The disclosure requirements affect the annual report on Form 10-K and proxy and information statements where the issuer has to report the information that’s required by Item 402 of Regulation S-K. The new rule requires that the exchange listing standards include a requirement that listed issuers have to disclose their policies. We would expect that a failure to comply would prompt the commencement of delisting proceedings by the applicable exchange.

First, on the annual report in 10-K, the policy itself will have to be filed as an exhibit to the 10-K, and then there will be two new boxes to check on the cover page of Forms 10-K, 20-F and 40-F to indicate if the financial statements that are covered by the filing reflect the correction of an error to previously issued financials, and whether those corrections were restatements that required recovery. The SEC justifies this by saying that the check boxes will provide greater transparency, in particular around “little r” restatements, and they’ll allow investors to more easily identify which restatements triggered a compensation recovery analysis.

The new rule also amends Item 402 of Regulation S-K and Forms 40-F and 20-F to require listed issuers to disclose how they have applied their recovery policies. First, there’s a new instruction to the Summary Compensation Table that requires that any amounts that are recovered pursuant to a clawback policy have to reduce the amount that’s reported in that applicable column in the table, as well as the total column for the fiscal year in which the amount recovered initially was reported. Any of those adjustments have to be identified in a footnote to the table, as well.

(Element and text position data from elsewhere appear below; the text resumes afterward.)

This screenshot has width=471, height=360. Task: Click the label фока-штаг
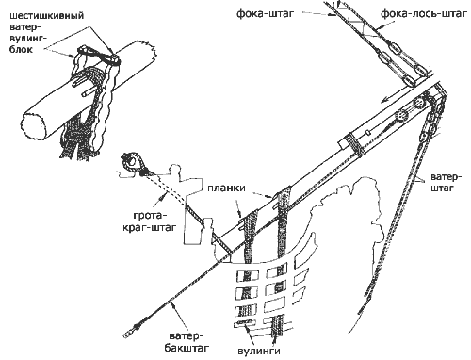pos(266,14)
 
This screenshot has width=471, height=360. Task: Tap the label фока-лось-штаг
pos(423,14)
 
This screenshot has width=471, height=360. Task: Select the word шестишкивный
pos(47,16)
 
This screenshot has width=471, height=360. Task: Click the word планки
pos(226,188)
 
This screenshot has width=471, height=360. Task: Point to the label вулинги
pos(259,351)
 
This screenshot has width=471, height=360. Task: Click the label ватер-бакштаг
pos(185,342)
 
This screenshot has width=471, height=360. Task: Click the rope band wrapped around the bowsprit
pos(355,143)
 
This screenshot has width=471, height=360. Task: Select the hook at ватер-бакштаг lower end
pos(128,333)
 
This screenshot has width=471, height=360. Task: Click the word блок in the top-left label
pos(21,49)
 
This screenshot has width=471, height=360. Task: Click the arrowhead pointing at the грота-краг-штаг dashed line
pos(162,198)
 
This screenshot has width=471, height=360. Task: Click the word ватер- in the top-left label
pos(24,27)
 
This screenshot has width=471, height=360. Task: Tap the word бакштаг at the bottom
pos(186,348)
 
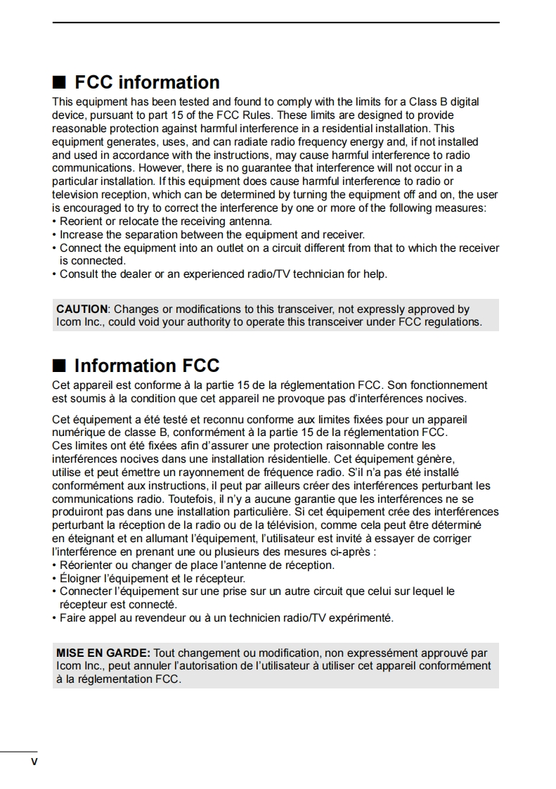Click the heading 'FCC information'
(147, 83)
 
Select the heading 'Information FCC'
(147, 366)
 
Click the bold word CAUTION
(82, 309)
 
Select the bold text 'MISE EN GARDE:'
(103, 653)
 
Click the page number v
(33, 762)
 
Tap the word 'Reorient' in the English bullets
(81, 221)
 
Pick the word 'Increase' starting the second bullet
(81, 234)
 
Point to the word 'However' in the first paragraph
(158, 168)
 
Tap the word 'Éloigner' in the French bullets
(81, 578)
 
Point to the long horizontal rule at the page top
(276, 23)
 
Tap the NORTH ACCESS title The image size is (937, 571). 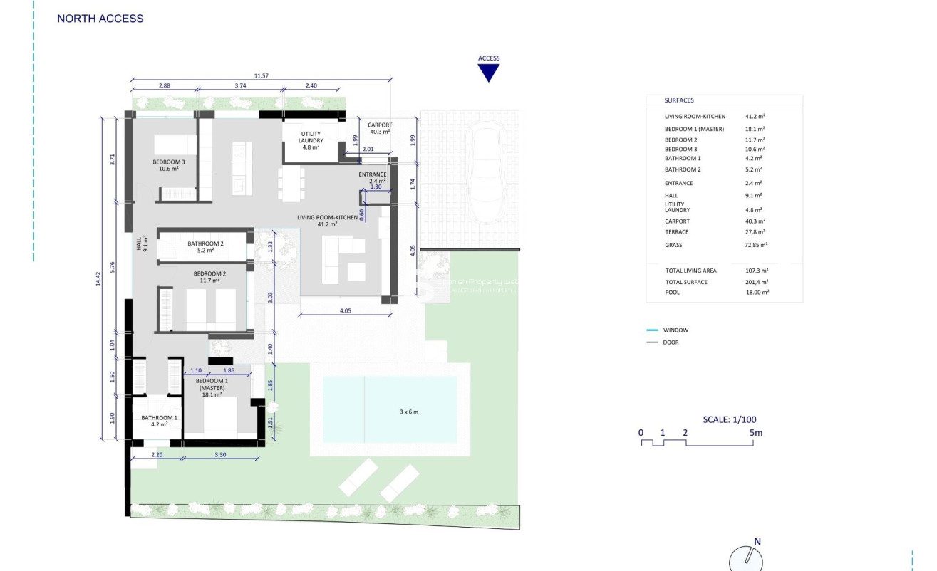[x=100, y=19]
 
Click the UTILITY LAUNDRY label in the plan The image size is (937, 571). [x=311, y=137]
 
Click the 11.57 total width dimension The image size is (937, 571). [x=261, y=75]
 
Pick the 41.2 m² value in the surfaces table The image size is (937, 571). [x=755, y=116]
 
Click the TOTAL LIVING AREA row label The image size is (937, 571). [x=690, y=271]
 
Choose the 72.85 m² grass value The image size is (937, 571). [x=758, y=245]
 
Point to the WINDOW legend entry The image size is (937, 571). [x=675, y=330]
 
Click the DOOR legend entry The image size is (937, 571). [x=671, y=342]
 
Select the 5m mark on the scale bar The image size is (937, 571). [x=756, y=432]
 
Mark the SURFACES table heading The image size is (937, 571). [x=679, y=100]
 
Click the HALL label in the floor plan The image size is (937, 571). [x=142, y=244]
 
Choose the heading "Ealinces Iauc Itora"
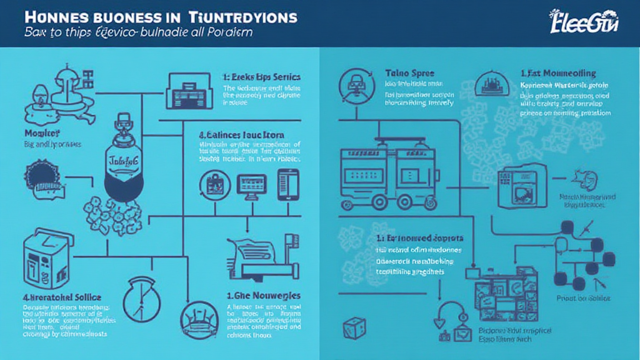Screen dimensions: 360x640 pos(241,134)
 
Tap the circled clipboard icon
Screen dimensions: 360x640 pos(211,186)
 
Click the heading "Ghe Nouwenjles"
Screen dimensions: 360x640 pos(263,295)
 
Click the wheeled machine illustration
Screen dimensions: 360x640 pos(382,175)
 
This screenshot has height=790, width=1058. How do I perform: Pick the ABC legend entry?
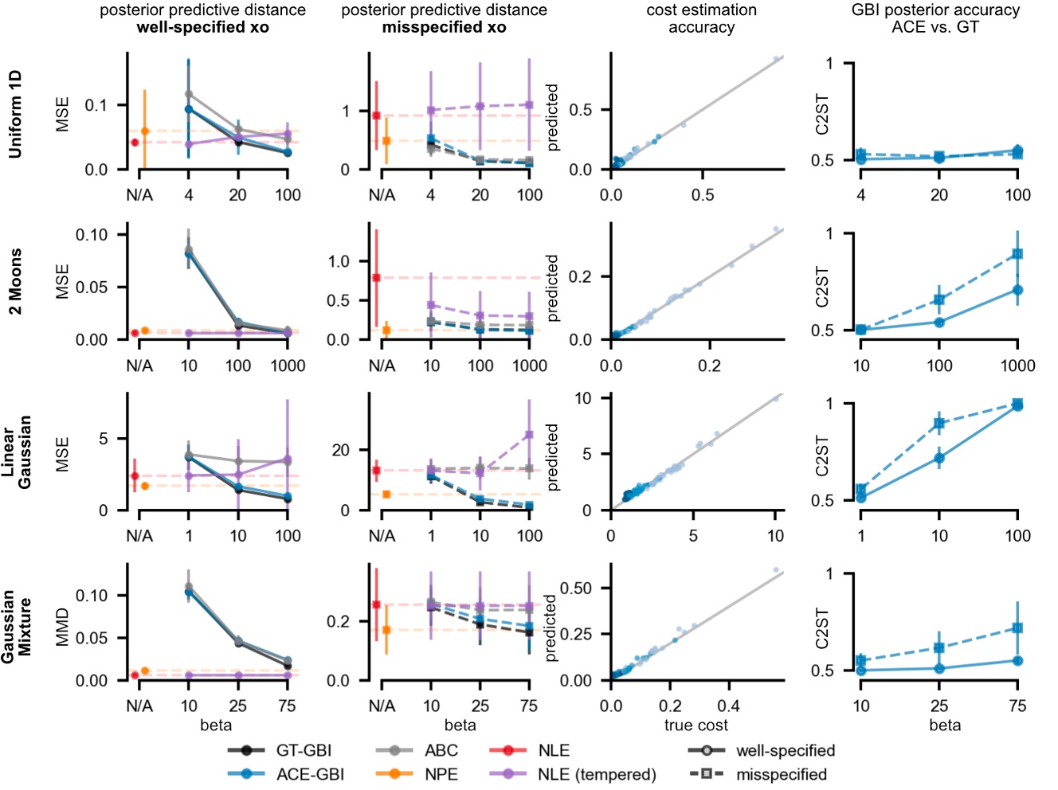[x=441, y=750]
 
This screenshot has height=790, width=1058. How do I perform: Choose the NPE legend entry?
[x=441, y=774]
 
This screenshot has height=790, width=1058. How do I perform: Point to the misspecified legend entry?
[x=781, y=774]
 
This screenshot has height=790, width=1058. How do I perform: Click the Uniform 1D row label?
[x=15, y=114]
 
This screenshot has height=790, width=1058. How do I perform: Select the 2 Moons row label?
[x=15, y=281]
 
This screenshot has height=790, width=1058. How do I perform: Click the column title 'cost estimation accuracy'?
[x=701, y=19]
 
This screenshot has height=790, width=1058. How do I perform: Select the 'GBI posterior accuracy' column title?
[x=935, y=19]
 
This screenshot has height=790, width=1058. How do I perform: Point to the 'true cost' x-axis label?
[x=696, y=725]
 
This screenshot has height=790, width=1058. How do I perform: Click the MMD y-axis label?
[x=63, y=627]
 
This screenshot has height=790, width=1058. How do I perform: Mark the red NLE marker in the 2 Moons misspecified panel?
[x=377, y=277]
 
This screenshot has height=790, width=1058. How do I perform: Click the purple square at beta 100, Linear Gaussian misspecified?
[x=529, y=435]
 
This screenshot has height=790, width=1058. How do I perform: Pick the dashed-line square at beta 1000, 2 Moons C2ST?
[x=1017, y=254]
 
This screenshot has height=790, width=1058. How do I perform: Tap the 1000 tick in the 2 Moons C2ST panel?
[x=1017, y=366]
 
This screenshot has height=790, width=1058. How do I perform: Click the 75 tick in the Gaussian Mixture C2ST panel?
[x=1017, y=706]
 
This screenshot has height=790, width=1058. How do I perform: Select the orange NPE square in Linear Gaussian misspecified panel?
[x=386, y=495]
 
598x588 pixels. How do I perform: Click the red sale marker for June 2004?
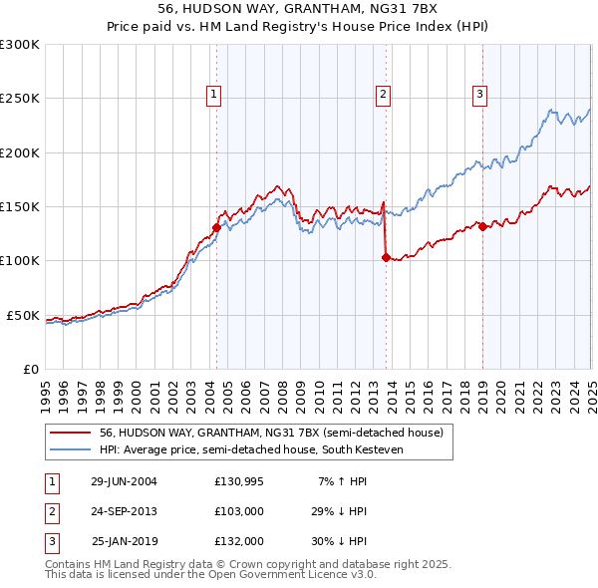216,227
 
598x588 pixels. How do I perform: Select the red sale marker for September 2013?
385,257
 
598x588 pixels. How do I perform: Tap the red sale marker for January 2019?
482,226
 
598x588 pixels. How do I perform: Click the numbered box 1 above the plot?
214,95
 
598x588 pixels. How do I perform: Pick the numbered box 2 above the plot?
383,95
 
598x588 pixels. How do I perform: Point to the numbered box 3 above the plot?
479,95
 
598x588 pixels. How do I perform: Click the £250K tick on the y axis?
19,99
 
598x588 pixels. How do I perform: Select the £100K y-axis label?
19,261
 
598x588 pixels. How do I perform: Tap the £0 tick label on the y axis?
29,369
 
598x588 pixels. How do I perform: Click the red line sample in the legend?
71,433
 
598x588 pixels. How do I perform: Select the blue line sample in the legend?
71,449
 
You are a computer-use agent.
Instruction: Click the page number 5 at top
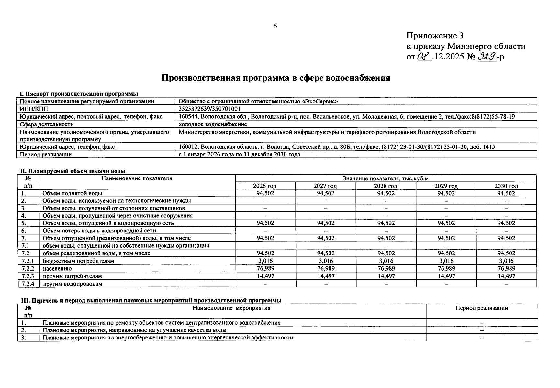tap(275, 26)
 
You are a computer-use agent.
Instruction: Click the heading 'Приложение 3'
tap(435, 36)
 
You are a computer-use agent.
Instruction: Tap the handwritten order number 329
tap(487, 57)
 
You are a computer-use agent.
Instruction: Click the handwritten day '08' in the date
tap(423, 57)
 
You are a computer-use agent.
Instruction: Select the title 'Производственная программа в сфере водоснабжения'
tap(276, 78)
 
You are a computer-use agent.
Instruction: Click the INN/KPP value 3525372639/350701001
tap(209, 109)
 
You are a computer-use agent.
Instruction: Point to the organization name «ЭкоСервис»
tap(320, 101)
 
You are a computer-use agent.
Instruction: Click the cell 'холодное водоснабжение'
tap(213, 124)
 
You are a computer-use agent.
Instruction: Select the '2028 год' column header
tap(386, 186)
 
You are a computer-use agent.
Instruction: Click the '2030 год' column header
tap(506, 186)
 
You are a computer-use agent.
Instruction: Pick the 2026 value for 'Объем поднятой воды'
tap(265, 193)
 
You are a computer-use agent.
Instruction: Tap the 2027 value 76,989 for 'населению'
tap(326, 268)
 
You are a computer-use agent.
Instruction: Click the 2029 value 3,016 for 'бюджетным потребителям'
tap(446, 261)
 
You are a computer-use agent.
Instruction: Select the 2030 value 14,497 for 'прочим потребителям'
tap(506, 276)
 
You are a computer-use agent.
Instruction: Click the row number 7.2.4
tap(28, 284)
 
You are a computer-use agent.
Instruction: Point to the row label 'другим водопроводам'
tap(72, 284)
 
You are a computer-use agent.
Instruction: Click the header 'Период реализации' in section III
tap(481, 308)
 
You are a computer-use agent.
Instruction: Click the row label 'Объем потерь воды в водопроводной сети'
tap(99, 231)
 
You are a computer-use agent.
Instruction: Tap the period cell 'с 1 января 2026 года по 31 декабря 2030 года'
tap(239, 155)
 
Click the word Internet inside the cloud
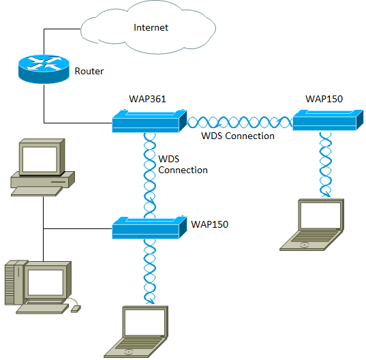tap(151, 28)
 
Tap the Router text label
tap(89, 71)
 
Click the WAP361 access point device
tap(148, 123)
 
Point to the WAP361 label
tap(148, 99)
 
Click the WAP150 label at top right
tap(324, 99)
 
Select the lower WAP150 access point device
tap(148, 227)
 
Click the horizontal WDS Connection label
tap(238, 136)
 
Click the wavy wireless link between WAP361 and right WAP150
tap(239, 123)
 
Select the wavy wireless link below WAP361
tap(148, 175)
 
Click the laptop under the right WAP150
tap(312, 225)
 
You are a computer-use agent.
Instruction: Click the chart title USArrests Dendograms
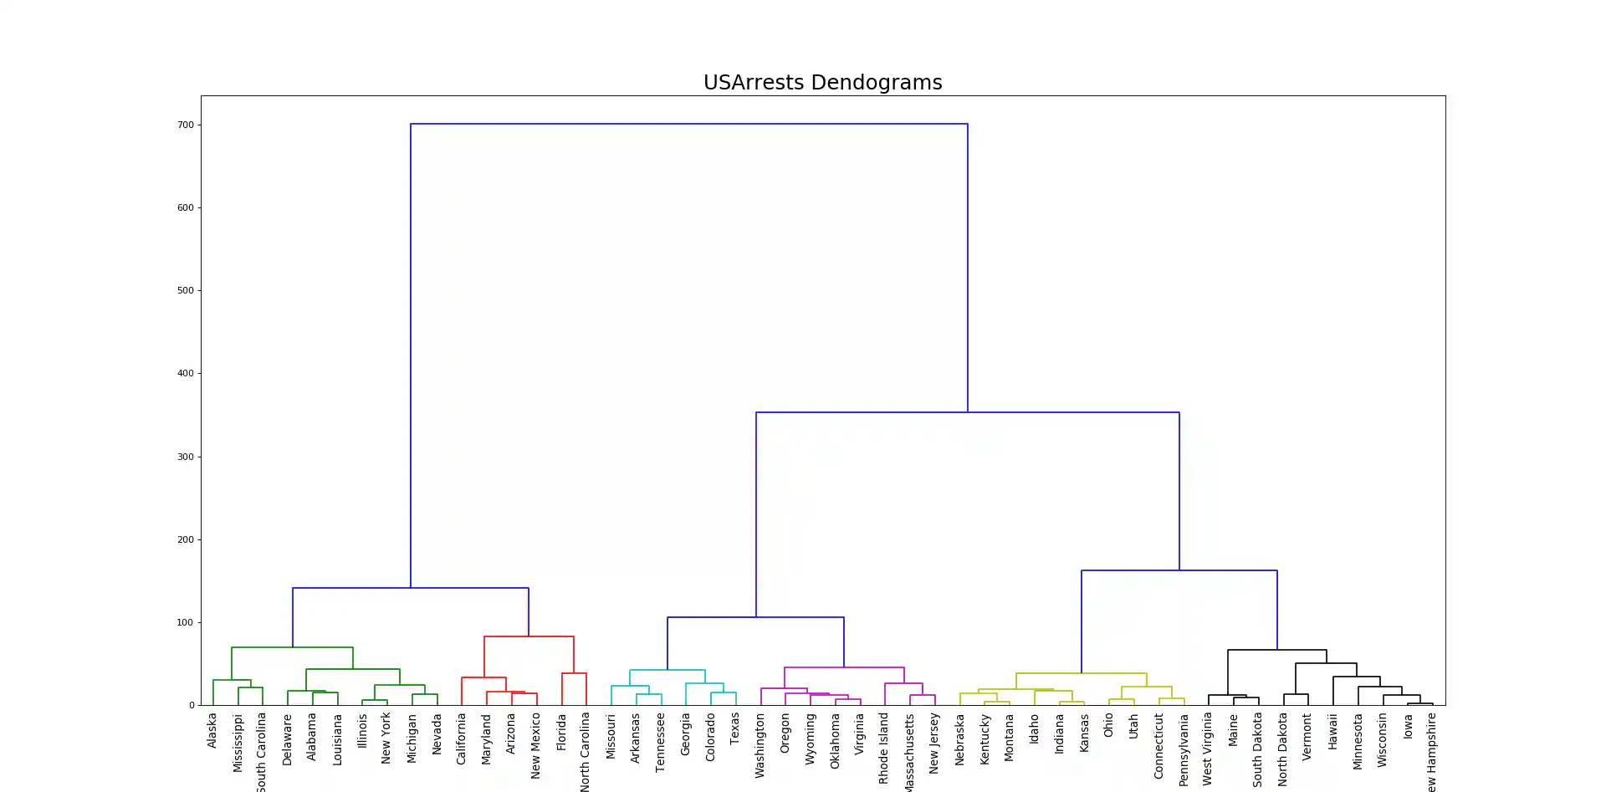[822, 83]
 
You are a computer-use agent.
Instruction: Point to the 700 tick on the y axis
[185, 125]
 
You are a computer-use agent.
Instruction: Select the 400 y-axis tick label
[185, 374]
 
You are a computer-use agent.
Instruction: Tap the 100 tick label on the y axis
[185, 622]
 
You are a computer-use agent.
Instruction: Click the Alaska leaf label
[212, 730]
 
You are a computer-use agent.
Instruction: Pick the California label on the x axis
[461, 738]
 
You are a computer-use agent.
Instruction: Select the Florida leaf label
[561, 732]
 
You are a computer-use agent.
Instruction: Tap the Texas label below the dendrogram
[735, 728]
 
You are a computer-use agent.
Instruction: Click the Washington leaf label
[760, 745]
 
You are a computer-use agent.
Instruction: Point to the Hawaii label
[1332, 731]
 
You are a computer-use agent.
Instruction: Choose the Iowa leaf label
[1408, 726]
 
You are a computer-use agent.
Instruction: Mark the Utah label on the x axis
[1133, 726]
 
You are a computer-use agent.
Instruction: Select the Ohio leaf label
[1108, 725]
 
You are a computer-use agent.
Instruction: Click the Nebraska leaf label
[959, 739]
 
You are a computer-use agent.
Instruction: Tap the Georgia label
[685, 734]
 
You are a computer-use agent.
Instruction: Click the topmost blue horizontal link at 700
[688, 124]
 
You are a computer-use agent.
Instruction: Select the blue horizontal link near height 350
[967, 412]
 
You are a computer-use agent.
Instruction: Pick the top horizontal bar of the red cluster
[529, 636]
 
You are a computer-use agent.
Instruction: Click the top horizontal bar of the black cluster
[1276, 650]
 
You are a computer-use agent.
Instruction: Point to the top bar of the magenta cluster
[844, 667]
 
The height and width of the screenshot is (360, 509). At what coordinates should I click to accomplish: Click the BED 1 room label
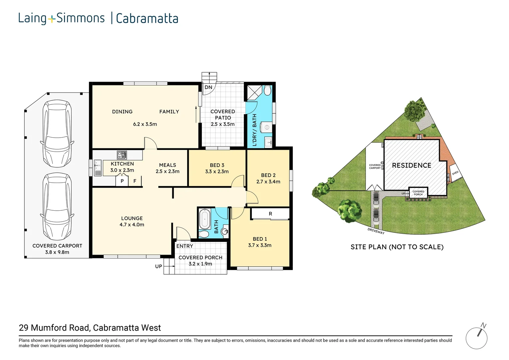(x=260, y=239)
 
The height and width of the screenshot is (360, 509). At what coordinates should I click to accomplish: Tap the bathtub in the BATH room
(x=205, y=219)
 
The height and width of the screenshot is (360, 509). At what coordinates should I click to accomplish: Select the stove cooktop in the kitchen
(x=122, y=155)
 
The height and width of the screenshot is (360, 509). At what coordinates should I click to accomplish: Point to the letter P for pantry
(x=122, y=181)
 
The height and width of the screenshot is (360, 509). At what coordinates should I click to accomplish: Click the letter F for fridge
(x=135, y=181)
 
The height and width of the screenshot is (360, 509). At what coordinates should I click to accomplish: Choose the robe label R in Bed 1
(x=270, y=214)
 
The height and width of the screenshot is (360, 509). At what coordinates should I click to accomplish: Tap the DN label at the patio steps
(x=209, y=87)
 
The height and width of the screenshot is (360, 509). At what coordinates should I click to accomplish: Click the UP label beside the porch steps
(x=158, y=266)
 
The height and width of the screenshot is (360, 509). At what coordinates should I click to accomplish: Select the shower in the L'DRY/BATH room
(x=254, y=92)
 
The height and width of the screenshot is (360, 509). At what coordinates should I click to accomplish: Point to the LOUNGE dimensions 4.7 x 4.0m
(x=132, y=225)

Then, there’s new Item 402(w) that kicks in if at any time during or after the last completed fiscal year, the issuer had to prepare an accounting restatement that required recovery of erroneously awarded compensation pursuant to the clawback policy, or if there was an outstanding balance as of the end of the last completed fiscal year of erroneously awarded compensation to be recovered as a result of a prior restatement, then that requires certain disclosure of information pursuant to Item 402.